The Conservancy submitted comments on the Notice of Preparation in January 2015, pressing for the consideration of preservation alternatives that would retain and incorporate the building as part of the proposed project.
The project is located in Councilmember David Ryu’s district. In a 2015 candidate interview with the Conservancy prior to his election, Ryu stated that he hoped the developer of the Hollywood Horizon project would work with the community and the Conservancy.
The project has not progressed beyond the NOP stage and there have been no updates since the property was designated an HCM.
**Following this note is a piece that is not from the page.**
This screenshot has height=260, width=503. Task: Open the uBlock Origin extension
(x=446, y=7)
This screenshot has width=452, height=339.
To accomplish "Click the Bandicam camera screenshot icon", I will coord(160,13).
The former Fifth Church of Christ, Scientist is significant as both an example of modern ecclesiastical architecture and as a prominent, local example of Christian Science architecture from the postwar era. We believe it is an historical resource under the California Environmental Quality Act, and should be considered as such in the environmental review.
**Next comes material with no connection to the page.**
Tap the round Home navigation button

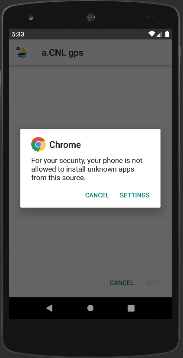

In our comments on the NOP, the Conservancy pressed for the consideration of a range of options in the Draft EIR that reuse the historic building for uses consistent with the project description, combined with infill construction elsewhere on the site to provide the desired aggregate of square footage.
We believe that creative reuse options exist for Fifth Church and that it can be integrated successfully into a larger development project for the site. The proposed project should consider adapting the church building for commercial and/or retail use and incorporating it into the full project as a distinctive anchor of the community.
Media room, business center, and conference room uses, each of which are proposed in the NOP, could be particularly well-suited for Fifth Church; the building’s acoustically balanced auditorium, lower level reading room and foyers being conducive to these uses.
Potential alternatives in the Draft EIR could explore a redesign that relocates new construction onto the current parking lot surrounding Fifth Church, while repurposing the current landscaped corner of the property into the proposed public plaza.
Because the proposed project has a goal of achieving LEED Silver certification, the energy conservation realized through preservation and adaptively reusing Fifth Church should also be analyzed in the draft EIR.
The Conservancy also spoke in support of the Historic-Cultural Monument nomination for the former Fifth Church building.